Schenkelklopfen in der Oper? Warum denn nicht? Gerade in Zeiten, da der montägliche Blick auf den Theaterplatz eher Wuttränchen spritzen lässt. Gut, dass hier manche Wortbeiträge vom Herbstwind verweht werden; sie wären besser nie ausgesprochen worden.
Im neuen „Wildschütz“ von Albert Lortzing allerdings sind Volkes Wort und Gesang bestens verständlich; es hätte der Übertitelung gar nicht bedurft. Musikalisch ist diese Spieloper bestens einstudiert worden, die Staatskapelle durfte unter Gastdirigent Alfred Eschwé beweisen, was wirklich in diesem Lortzing steckt (entgegen mancherlei Vorurteile nämlich doch eine charaktervoll reiche, fein arrangierte Melodik mit Themenfülle und zahlreichen Möglichkeiten zur Differenzierung), der Staatsopernchor sowie Mitglieder des Kinderchores wiederum zeigten sich sanges- und spielfreudig, die Solisten waren allesamt nah an der Perfektion und ließen vokal kaum etwas zu wünschen übrig.
Regisseur Jens-Daniel Herzog hat im Haus auf ganz anderem, auf wesentlich höherem Niveau für Lacher und Unterhaltung gesorgt, als es jeder abendländisch Erregte davor zu leisten vermöchte. Er hat die auf ein Lustspiel von August von Kotzebue zurückgehende Vorlage ernst genommen und sie mit offensichtlicher Lust entstaubt und dennoch überaus heiter auf die Bühne gesetzt. Derb lustvolles Herangehen schließt das nicht aus, und so ist ihm in der Ausstattung von Mathis Neidhardt (Bühnenbild) und Sibylle Gädeke (Kostüme) ein echter Schenkelklopfer mit reichlich Augenzwinkern gelungen. Das Premierenpublikum zeigte sich amüsiert und spendete heftigen Zwischen- sowie mächtigen Schlussapplaus.

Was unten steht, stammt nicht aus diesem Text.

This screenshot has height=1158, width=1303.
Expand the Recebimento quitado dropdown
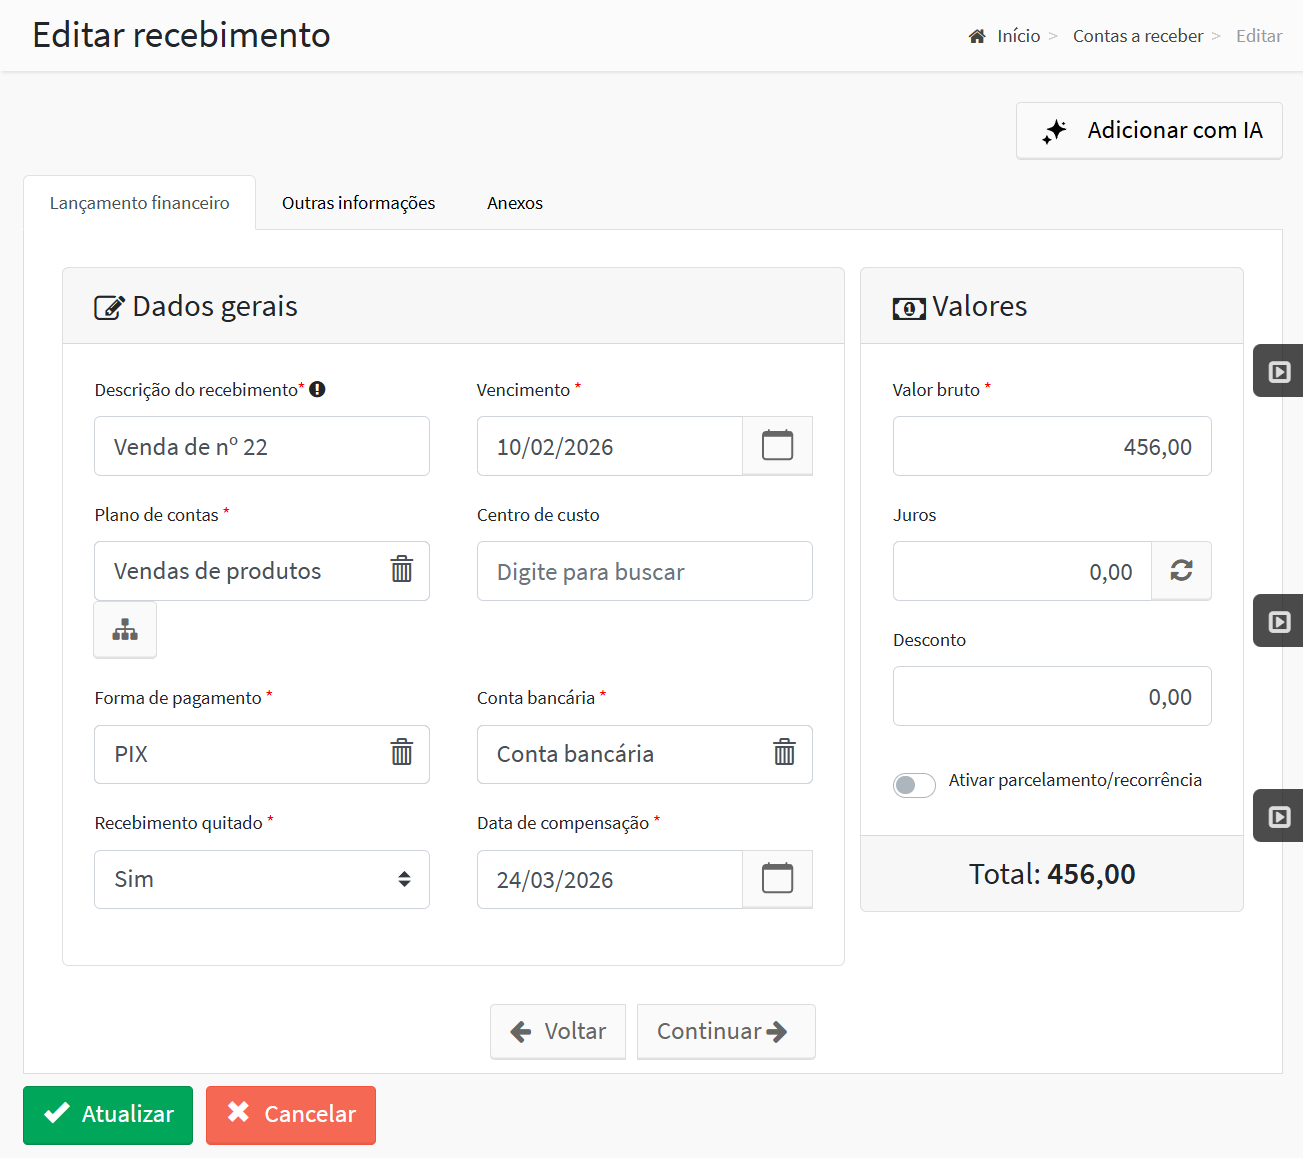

Die Geschichte vom tumben Dorfschullehrer, der für die generationsübergreifende Hochzeit mit seiner einstigen Schülerin einen gräflichen Rehbock erlegt hat und dafür mit dem Verlust seines Postens bestraft wird, die kann kaum aufpoliert werden und bleibt, was sie ist – ziemlich plump. Doch ihre Wiedergabe mitsamt allen Verstrickungen zwischen den Geschlechtern am Hofe und in der Schule, die gelang hier endlich mal ziemlich frisch. Und musste dafür keineswegs krummgebogen oder gar modernistisch begradigt, sondern einfach nur mit etwas Schalk und durchgehender Spielfreude von Stapel gelassen beziehungsweise auf die Bretter gesetzt werden. Eingesetzt wurden dafür Äußerlichkeiten wie Schmollmünder und Oberweiten, Augenrollen und begehrliche Blicke, ohne jedoch das riskante Grenzgebiet der Geschmacklosigkeit ganz zu verlassen. Insofern war es nur konsequent, dass hier vieles an Inhalt überzeichnet wurde, dass verbale Entgleisungen von Slapsticks im Spiel begleitet worden sind und die Wucht der Schwerenöt(ig)er auch mal auf seelenvolle Leichtigkeit getroffen ist. Verwechselungen und Intrigen ohne Zahl, stets aus der Lust der Lenden gespeist und mit der „Stimme der Natur“ entschuldigt.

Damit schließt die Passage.